WORCESTER - A Renaissance music Mass setting inspired by a courtly love song of the 16th century, and the French chanson itself, will be performed for what may be one of the first times in hundreds of years during a concert at 7:30 tonight by Capella Alamire at All Saints Church, 10 Irving St.

"To my knowledge it hasn't been performed since the 16th century," said Peter Urquhart, founder and director of Capella Alamire, about Franco-Flemish composer Noel Bauldeweyn's "Missa Du bon du cueur," one of the works in tonight's program titled "The Legacy of Jean Mouton."

"It's just a winner," Urquhart said of Bauldeweyn's composition. "It's good all the way through." The themes are complex, not antiquated, but it is a "happy piece," he said.

Capella Alamire explores and performs musical works of the Renaissance. Urquhart, who is also associate professor of music at the University of New Hampshire, said researching works that may not have been performed in centuries has been facilitated recently by institutions, especially European libraries, putting manuscripts online. However, for Bauldeweyn's Mass, Urquhart had to attain a copy of a manuscript from the Bavarian State Library in Munich. The music is in old notation. "There's no modern edition anywhere," he said.

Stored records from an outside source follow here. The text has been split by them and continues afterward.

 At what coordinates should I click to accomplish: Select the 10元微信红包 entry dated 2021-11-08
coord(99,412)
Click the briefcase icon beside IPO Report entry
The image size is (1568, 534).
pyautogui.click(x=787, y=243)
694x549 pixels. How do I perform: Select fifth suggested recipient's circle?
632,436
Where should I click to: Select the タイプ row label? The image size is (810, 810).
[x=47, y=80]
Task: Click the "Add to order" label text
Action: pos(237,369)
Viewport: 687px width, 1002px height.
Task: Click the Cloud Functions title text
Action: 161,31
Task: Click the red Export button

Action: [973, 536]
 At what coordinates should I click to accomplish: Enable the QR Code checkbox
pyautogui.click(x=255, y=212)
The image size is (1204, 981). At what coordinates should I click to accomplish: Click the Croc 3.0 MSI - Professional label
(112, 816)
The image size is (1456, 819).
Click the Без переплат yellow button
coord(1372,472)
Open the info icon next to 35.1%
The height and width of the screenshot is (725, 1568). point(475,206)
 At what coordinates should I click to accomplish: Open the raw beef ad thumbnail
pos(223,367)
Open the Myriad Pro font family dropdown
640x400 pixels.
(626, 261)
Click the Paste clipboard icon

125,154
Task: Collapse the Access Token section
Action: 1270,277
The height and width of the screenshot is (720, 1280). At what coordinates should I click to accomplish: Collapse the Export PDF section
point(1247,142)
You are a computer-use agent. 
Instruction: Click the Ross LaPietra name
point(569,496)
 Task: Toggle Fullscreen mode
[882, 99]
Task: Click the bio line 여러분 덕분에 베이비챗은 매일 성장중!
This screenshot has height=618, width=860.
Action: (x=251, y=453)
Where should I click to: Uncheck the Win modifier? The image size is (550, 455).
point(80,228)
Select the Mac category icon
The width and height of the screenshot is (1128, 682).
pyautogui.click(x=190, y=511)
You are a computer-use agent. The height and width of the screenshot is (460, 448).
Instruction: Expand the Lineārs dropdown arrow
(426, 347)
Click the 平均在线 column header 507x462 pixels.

In fact, the manuscript does not even have the composer's name. Not a lot is known about Bauldeweyn (circa 1480-1513), but he was a singing master at the prestigious St. Rombouts Cathedral in Mechelen (in modern day Belgium) from about 1509-1513 and his music was distributed in Europe.

In 2001, musical scholar Bernadette Nelson attributed composition of the Mass to Bauldeweyn. Others had thought that the author was Josquin des Prez, a much more famous composer of the time. But Urquhart said that he agrees with Nelson...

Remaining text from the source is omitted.